La plupart des personnes adoptant un régime cétogène le tolèrent bien, même si des effets secondaires courants tels que la fatigue, la constipation, la diarrhée, les perturbations électrolytiques et les vomissements peuvent survenir (keto flu ou fièvre céto transitoire).

Parmi les effets secondaires potentiels à long terme, on compte notamment la formation de calculs rénaux, la survenue de la goutte et le développement d’hypoglycémies symptomatiques.

Il est important de noter que le régime cétogène peut être contre-indiqué pour certaines personnes atteintes de cancer, notamment celles souffrant de sclérose tubéreuse complexe, de tumeurs contenant la mutation BRAFV600E comme les mélanomes, du syndrome de Stauffer, de troubles génétiques de l’oxydation des acides gras, de troubles de la carnitine ou de la porphyrie.

En conclusion et en théorie, le régime cétogène semble constituer une stratégie de traitement logique ou un complément pour les personnes atteintes de cancer. Toutefois, il ne saurait être considéré comme une solution miracle pour certains cancers, en l’état actuel des connaissance et des études animales réalisées.En effet, bien que la majorité des données scientifiques mettent en évidence les avantages potentiels du régime cétogène dans le traitement du cancer, ces études ont été menées sur des souris. Les essais cliniques chez l’homme sont insuffisants, et d’autres études réalisées sur des souris ont révélé que le régime pouvait favoriser la croissance tumorale. Si vous envisagez toujours de suivre un régime cétogène, veillez à choisir une version saine de celui-ci et à en informer l’équipe médicale qui vous suit. Dans tous les cas, SOYEZ ACCOMPAGNÉ(E) !

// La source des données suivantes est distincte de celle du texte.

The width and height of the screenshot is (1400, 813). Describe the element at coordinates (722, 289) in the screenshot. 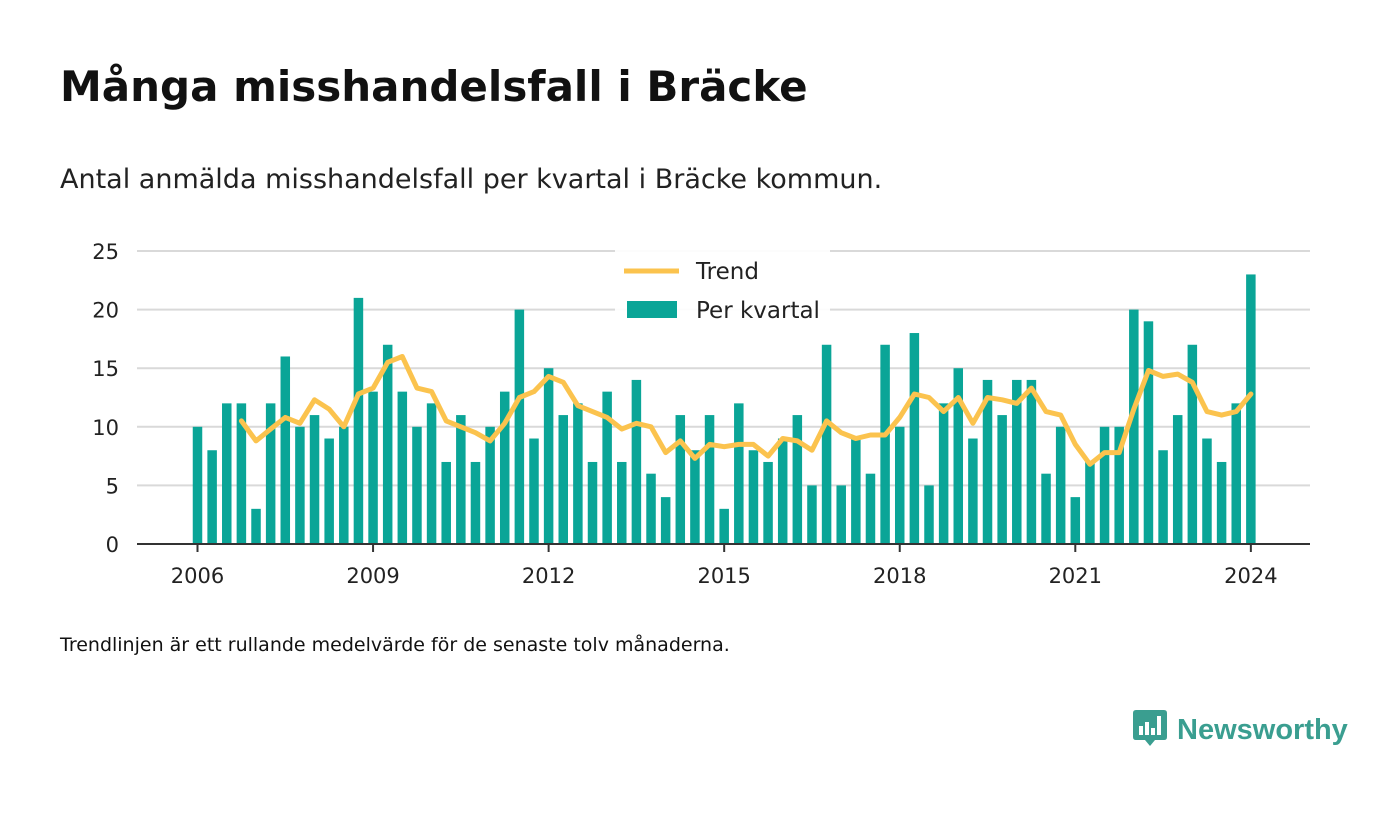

Dans l’ensemble, il est essentiel de maintenir une alimentation équilibrée à l’esprit. La nutrition en oncologie demeure une science en développement totalement ignorée des oncologues la plupart du temps, et la prudence recommande de réduire la consommation d’aliments ultra-transformés et de sucres raffinés. Il est préférable de privilégier des aliments riches en nutriments, qui apportent une satiété durable. Une approche à faible teneur en glucides peut être bénéfique pour certains et peut s’avérer un complément utile aux thérapies traditionnelles. Toutefois, des recherches supplémentaires sur des humains s’imposent. Malheureusement.